Does it count if the Random Act of Kindness was towards animals? (The correct answer, by the way, is a resounding YES.)
The following story has many of the factors of a Random Act of Kindness. It was spur of the moment, prompted by nothing but the urge to do what was right, involving a fair amount of personal and physical sacrifice and was an incredibly brave thing to do.
A friend was visiting a garden centre and ended up being arrested! It started when she saw a man hitting a puppy in the car park. Being an animal lover, she rushed over to remonstrate with him. She was told to f*** o** in a very aggressive manner, but instead of retreating and leaving the puppy to its fate, she not only called the police, but stood in front of the car to prevent this disgusting example of humanity from leaving before the police got there. At this stage, it got even worse because the man reversed into her legs causing severe bruising, but amazingly she stood her ground. Thankfully, there were people in the car park that came to her aid and stopped the man leaving. When the police arrived, the man said she had assaulted him, so the police took them both into the station. All this because she wanted a few bedding plants!! The puppy was confiscated and the CCTV video showed the man reversing into her, so he was charged. When the police raided his house, they found several more dogs in a pitiful state which they rescued. The man is now being charged with animal cruelty and will never own an animal again.

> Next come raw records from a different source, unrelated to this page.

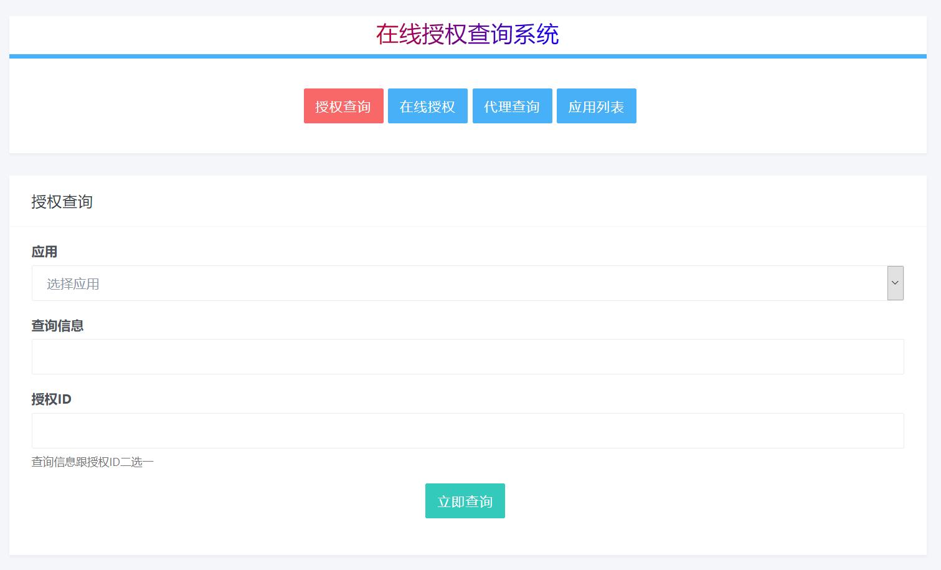The image size is (941, 570).
Task: Click the dropdown arrow next to 选择应用
Action: coord(895,283)
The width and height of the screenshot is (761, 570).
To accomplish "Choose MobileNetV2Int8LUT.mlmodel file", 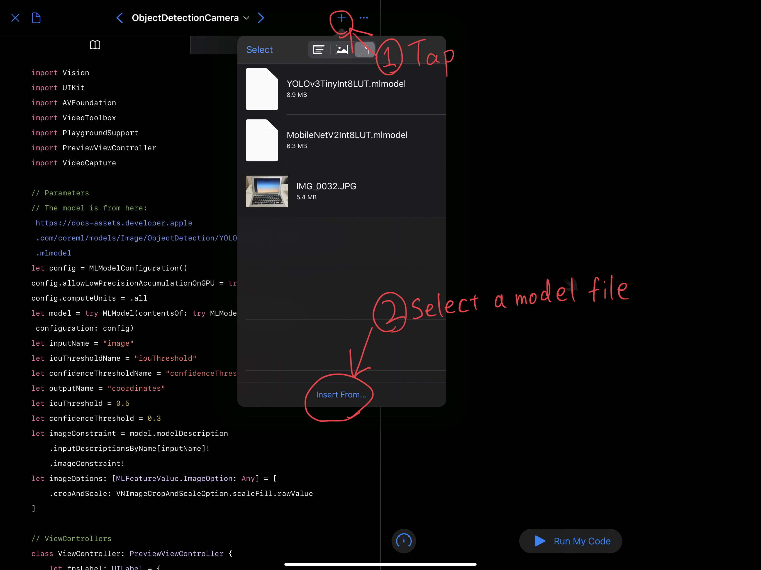I will [x=347, y=135].
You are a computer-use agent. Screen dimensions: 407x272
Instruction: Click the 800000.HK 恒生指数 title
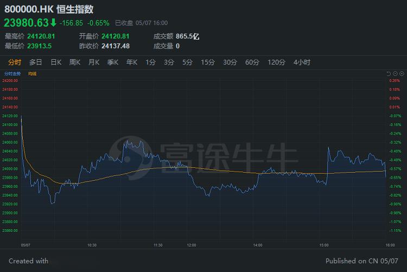coord(49,9)
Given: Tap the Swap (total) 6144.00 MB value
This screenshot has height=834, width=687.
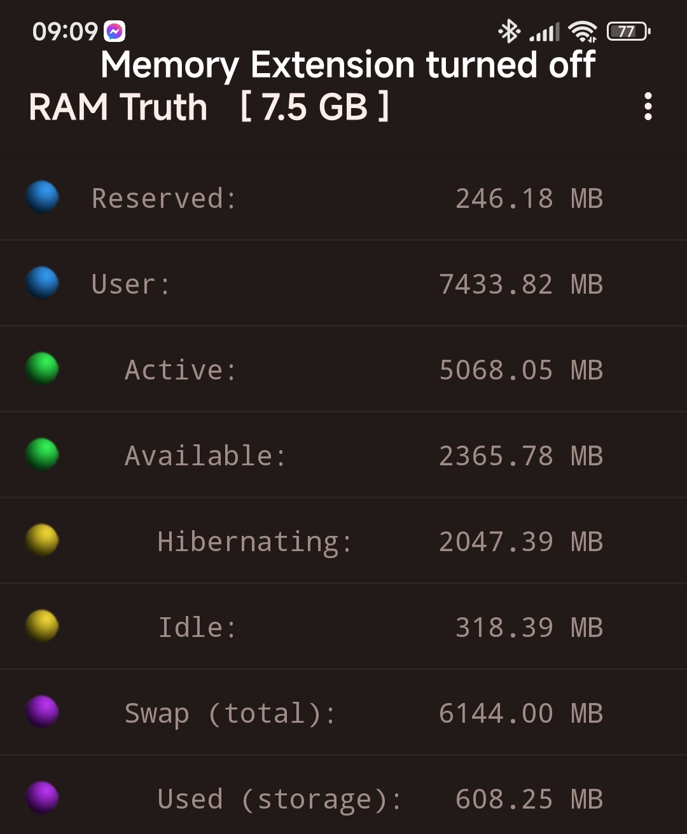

To me, my friend did an amazing act of kindness in saving those dogs and at personal cost to herself. How she was so brave, I will never know, but if a Random Act of Kindness includes stepping in to right a wrong, then that’s what it was.
Frankly, Random Act of Kindness or not, my friend was amazing, and I wanted to give her a shout-out anyway.
Whatever constitutes a Random Act of Kindness, whether big or small, they make our world a better place, so what are you waiting for? Get out there and do one!!!